The District Court held the decrees of exclusion are res judicata of the matters decided, binding on the city and on the petitioners, and not capable of being relitigated in this case; that the right to obtain exclusion under the Florida statute existed when the bonds were issued and bondholders took subject thereto; that petitioners and their transferrors have never had any lien upon the lands of defendants; their contracts have not been impaired by the State of Florida, nor their property taken without due process of law. The bill was accordingly dismissed.

The Exclusion Statute referred to is quoted in the margin.2 It was passed more than twenty years before these bonds issued, and was part of the public law governing cities and towns, so that these bond purchasers were on notice of it, and took subject to it. The State has not passed any law impairing the obligation of their contracts within the meaning of Art. 1, Sect. 10, of the Constitution. The petition makes no such claim, and the appellants' brief disclaims that position. The claim made is that a decree pursuant to this statute to which bondholders are not parties does not estop them to contest the propriety of the exclusion; and if it does, their property rights are thereby taken without due process of law contrary to the Fourteenth Amendment.
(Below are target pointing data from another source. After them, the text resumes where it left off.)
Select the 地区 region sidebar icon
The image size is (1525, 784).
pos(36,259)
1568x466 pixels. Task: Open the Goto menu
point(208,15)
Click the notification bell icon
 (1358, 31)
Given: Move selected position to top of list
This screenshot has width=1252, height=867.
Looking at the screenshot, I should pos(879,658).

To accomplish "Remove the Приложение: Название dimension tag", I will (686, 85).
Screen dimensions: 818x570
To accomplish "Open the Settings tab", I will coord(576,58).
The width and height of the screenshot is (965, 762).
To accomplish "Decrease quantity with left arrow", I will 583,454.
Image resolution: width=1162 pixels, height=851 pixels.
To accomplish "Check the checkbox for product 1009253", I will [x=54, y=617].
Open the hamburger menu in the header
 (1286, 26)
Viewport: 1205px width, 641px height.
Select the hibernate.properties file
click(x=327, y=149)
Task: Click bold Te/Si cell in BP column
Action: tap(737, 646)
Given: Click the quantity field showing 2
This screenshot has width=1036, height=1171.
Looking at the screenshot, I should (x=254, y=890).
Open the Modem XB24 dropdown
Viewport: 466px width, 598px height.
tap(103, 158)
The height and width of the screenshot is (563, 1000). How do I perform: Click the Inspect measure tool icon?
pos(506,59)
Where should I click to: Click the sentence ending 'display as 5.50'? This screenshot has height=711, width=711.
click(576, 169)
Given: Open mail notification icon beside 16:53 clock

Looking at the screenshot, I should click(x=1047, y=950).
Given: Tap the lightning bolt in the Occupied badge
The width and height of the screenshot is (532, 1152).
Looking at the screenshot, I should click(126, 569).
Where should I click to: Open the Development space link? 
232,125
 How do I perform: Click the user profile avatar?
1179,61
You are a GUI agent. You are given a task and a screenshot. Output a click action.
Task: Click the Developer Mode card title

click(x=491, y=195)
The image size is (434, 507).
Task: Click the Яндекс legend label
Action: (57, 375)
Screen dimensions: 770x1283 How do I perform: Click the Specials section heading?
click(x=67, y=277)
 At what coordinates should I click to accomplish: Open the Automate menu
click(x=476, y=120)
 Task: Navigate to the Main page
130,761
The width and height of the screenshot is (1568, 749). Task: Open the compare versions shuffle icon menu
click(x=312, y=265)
The meaning of the statute and the effect of an exclusion decree is a matter of State law, as to which we must accept the conclusions of the Florida courts. Whether the federal Constitution is transgressed thereby is a question on which we are to exercise an independent judgment. The words "qualified electors", and "virtually or commensurately excluded from the benefits of such municipal organization" have been interpreted for us. In two of the exclusion suits here involved, (City of Ocoee v. West, and City of Ocoee v. Beggs, supra), the former words were held to mean that the electors must be actually registered for voting in the city, as well as otherwise qualified, at the time the suit for exclusion is filed; so that neither citizens who might have registered but did not can be counted to make more than one hundred and fifty and so defeat the application of the statute, nor can those be counted who register afterwards and before the trial. Whether Ocoee had one hundred and fifty or more "qualified electors" was in each exclusion suit a question of fact necessary to be determined and it was determined negatively.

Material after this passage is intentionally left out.